WASHINGTON — Lefty Driesell anticipated his forced resignation as Maryland's basketball coach with a typical mixture of dignity, dark humor and one of those simple but outrageous statements that sum up his career.
"Maybe I just don't take a good picture," he said. "So let them hire somebody with hair."
Driesell always has been uncomfortably frank and, indeed, the now-complete picture of his 17 years at Maryland reflects his image. It is sprawling and marked by controversy, but redeemed occasionally by extravagance. When Driesell studies the years, he sees no national championship but an impressive list of victories, a generosity to his players but some failings in educating them, a dogged persistence yet some poor judgment.
Driesell never has lost his singular passion for basketball. He reveled in the fluorescent lights and hardwood of Cole Field House, where he regularly drew 14,500 eager to see him stomp on his sports coat. Over the years at College Park, he won an Atlantic Coast Conference championship, an NIT title and his 524th career victory.
Yet Driesell never quite achieved the success he wanted, and experienced some tragedies along the way, including the deaths of three players. Owen Brown died of heart disease February 1976 after he left Maryland, and Chris Patton was a victim of Marfans syndrome two months later. Then, on June 19, 1986, all-America Len Bias collapsed in his dormitory room and died of cocaine intoxication, and the ensuing maelstrom led to Driesell's exodus.
A one-time salesman of cars and encyclopedias, Driesell became enamored of the coaching profession in 1954, heading the junior varsity at Granby High School in his hometown of Norfolk, Va. By 1960, Driesell, then 28, had his first college coaching job, at Davidson. He won his first game, pulling off a stunning upset of No. 3-ranked Wake Forest.
In an early interview, Driesell recalled the game: "I was all fired up, telling my team I had never lost an opener in junior high school or high school, and I didn't intend to lose one now. We went out and played super, unbelievable, and we won. I thought, 'Hey, this college coaching is easy.' The next game we lost to Catawba."
Driesell established his reputation as an artful recruiter at Davdison, bringing in Fred Hetzel, the school's first all-America. In 1969, Driesell swept into College Park with the promise "UCLA of the East" on his lips.
The Terrapins were 8-18 the previous season, had won just two Atlantic Coast Conference tournament games in the previous 11 years and were lucky to draw a crowd of 2,000. Driesell was 37, had some hair and had turned Davidson into one of the startling basketball powers in the country, building four top 10 teams.
Eager to Win
Driesell was an anxious, restless first-year coach at Maryland. He put 50,000 miles on his car recruiting the first season. He had 1,000 seats added to Cole Field House and put up temporary bleachers himself. His first official act was to wake his players up at 6 a.m. and make them run a mile in under six minutes before class.
One member of his first team was Will Hetzel, younger brother of Fred Hetzel. Driesell had ongoing problems with the younger Hetzel, partly a result of his long hair and relaxed approach to the game.

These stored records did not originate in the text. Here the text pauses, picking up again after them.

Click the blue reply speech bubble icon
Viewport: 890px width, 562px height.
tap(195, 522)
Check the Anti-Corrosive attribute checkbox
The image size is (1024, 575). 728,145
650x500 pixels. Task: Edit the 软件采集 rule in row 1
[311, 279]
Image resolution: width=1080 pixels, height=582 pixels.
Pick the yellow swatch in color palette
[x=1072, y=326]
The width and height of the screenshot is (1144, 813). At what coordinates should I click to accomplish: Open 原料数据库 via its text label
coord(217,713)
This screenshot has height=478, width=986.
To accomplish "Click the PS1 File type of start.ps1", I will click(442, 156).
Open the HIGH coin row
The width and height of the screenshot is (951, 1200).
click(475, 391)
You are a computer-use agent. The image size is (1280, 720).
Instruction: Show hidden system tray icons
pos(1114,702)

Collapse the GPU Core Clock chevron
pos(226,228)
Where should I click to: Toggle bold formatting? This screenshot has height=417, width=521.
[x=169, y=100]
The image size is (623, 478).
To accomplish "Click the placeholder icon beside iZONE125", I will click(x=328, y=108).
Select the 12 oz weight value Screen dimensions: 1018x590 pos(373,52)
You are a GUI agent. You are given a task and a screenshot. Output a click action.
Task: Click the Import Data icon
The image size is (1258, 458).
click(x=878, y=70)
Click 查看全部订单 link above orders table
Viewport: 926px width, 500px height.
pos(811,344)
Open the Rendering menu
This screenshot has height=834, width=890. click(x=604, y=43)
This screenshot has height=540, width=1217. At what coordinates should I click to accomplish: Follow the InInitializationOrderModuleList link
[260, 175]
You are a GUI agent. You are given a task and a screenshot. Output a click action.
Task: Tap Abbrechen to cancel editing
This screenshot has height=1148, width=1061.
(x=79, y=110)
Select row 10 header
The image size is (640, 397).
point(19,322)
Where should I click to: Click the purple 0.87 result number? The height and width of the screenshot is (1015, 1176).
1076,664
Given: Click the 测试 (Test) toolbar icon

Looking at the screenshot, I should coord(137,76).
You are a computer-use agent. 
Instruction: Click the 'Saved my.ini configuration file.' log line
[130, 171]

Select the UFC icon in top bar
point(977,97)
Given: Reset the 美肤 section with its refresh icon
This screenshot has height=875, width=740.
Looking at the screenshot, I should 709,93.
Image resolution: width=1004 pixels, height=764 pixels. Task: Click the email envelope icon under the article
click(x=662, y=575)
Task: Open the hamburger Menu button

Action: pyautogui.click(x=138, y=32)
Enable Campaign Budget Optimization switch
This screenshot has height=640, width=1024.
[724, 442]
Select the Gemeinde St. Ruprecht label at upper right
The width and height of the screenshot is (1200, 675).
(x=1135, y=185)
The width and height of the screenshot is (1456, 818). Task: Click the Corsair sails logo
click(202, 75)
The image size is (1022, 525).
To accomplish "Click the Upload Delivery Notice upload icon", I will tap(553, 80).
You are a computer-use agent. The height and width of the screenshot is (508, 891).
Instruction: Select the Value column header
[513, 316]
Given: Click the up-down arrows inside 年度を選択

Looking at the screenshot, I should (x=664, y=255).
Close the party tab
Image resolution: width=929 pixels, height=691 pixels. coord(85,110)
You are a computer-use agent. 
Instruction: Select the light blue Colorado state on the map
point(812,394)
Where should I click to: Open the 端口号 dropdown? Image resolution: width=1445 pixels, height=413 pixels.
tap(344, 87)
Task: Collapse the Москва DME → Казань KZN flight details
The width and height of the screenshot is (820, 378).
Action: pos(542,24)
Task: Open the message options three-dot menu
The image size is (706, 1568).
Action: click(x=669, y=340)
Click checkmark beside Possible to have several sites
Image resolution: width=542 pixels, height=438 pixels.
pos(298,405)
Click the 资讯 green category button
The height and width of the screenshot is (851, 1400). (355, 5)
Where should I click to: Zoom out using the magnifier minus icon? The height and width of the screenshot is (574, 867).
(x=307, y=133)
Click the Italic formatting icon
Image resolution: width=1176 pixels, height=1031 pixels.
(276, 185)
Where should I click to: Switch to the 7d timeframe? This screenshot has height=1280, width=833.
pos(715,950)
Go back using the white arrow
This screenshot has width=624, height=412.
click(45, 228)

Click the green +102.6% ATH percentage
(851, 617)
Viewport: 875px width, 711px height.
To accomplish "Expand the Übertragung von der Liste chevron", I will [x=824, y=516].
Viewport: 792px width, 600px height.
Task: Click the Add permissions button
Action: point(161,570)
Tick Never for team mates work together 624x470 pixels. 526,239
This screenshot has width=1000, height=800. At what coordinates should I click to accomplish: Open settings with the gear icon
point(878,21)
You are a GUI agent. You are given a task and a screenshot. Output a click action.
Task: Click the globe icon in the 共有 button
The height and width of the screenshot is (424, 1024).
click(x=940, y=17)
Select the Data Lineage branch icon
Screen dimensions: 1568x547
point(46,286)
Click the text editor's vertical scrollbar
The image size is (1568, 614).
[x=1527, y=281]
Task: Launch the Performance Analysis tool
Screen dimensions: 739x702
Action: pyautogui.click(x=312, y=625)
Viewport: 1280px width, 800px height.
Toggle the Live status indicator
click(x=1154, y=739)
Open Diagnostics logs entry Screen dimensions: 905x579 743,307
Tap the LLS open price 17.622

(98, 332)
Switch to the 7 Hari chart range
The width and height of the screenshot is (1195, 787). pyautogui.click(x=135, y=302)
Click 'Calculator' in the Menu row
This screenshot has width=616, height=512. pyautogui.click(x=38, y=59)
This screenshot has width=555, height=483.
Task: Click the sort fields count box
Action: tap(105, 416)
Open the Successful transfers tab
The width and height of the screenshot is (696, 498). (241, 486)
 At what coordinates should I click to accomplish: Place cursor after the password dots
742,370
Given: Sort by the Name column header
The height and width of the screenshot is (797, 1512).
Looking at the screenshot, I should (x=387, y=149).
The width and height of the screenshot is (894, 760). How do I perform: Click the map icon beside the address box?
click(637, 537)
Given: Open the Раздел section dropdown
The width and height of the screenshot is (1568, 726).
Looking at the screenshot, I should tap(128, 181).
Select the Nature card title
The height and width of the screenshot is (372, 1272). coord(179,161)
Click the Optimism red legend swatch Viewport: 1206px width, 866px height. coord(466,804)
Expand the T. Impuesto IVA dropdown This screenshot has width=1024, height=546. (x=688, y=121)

It was Hetzel who found the key to staying on Driesell's good side.
"You'd be surprised how much more friendly Lefty can get when you play well," he said.
Maryland set a school attendance record that season. The Terrapins were a much-improved 13-13, as Driesell used every trick in the book to scrape out wins, including getting his players to change jerseys to confuse opponents. He raced onto the court with his arms raised and stomped along the sideline. He also motivated his team with frank criticism. "They stink," he said.
Somehow, it all worked. By 1972, Driesell's five-year plan to win a national championship appeared on track when the Terrapins won the NIT and went 27-5.
But, by then, Driesell was admitting, "UCLA wasn't built in three or four years." Also, a perception that Driesell was a weak floor coach began to emerge and create a frustrating reputation for him that would result in a number of tirades over the years, including the now-famous refrain, "I can coach."
Driesell was confused and angered by the unfavorable reaction that came despite Maryland's success. He began keeping files of press reports he considered insulting. "I just don't understand why everyone is critical of a winner when this area has never had one," he said.
The Terrapins did keep winning. From 1970 to 1975 they were consistently in the top 10. Driesell kept his fans doubly fascinated with statements such as, "Coaching is overrated."
In 1973-74, Driesell produced what is widely considered his best team. The squad featured a Rhodes Scholar in Tom McMillen and a future Harvard law student in Len Elmore. The Terrapins began the season with a one-point loss to UCLA, then went on to finish 23-5.